Now why would that be? Possibly because Mat and Bessie were soul mates and their love, although probably, due to her religious beliefs, never consummated, also was never ended? Mat's son believes the eventual divorce of his parents was due to that love. He also said Bessie told him how to her he felt like the son she had never had. Probably he also reminded her of the life she never had. And did Thompson build her a home that looked so much like the buildings at Stanford as a testament to that love? It wouldn't be surprising if Albert had some mixed feelings about all of that, would it?
Sometimes the brightest dreams have a way of not working out. A crash in the stock market in 1929, took a lot of Johnson's money.
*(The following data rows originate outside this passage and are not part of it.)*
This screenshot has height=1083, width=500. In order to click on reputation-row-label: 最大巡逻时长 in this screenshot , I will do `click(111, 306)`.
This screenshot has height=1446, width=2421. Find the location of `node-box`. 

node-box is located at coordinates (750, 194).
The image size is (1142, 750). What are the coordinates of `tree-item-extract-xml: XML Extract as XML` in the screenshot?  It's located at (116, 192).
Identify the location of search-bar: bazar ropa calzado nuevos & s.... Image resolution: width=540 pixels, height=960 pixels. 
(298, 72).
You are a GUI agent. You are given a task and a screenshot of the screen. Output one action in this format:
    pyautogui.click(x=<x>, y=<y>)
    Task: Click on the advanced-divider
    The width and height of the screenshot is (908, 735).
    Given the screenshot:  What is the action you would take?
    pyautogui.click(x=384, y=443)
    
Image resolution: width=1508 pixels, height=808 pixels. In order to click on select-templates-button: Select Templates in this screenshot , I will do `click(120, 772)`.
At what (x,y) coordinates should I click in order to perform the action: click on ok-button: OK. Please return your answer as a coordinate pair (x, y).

Thompson left Death Valley with the estate not finished (a year later, he married again). More complications on the
castle ensued when it was discovered that due to sur
veying errors, the land on which it was built wasn't actually owned by Johnson. He bought that land eventually, but doing it sucked up even more of his fortune. Some of the estate remains unfinished today.
There is one final question about the tragic threesome. When Bessie was killed on the highway in Death Valley, Albert was driving. Supposedly she was killed outright; but some did not think so. They thought, because things seemed to have been moved, that Albert either killed her or let her die. Personally I tend to doubt that although who really knows. Could he have been bitter at knowing his wife loved another man all those years? Did he feel he had been cuckolded in the building of the castle? If so, for a powerful man, there would be easier ways to dispose of her and why wait so many years? Given his own religiosity, more likely if she broke her neck in the accident, maybe, at her age especially, he didn't want her
to go through what he had endured and finished what the accident started. Maybe but who knows.
None of that involved Scotty, who lived out his life peacefully in Death Valley. His actual home was never the Castle but rather this:
[Lower Vine Ranch]. He did visit the castle to tell his stories and contribute to the atmosphere. Walter Scott is buried on the hill above the castle, his dog Windy alongside him.
For more tidbits from these interwoven lives, check the links above. All photos are from our recent trip.
On Walter Scott's tombstone is the epitaph:
"I got four things to live by: Don't say nothing that will hurt anybody. Don't give advice-- Nobody will take it anyway. Don't complain. Don't explain." Not bad advice!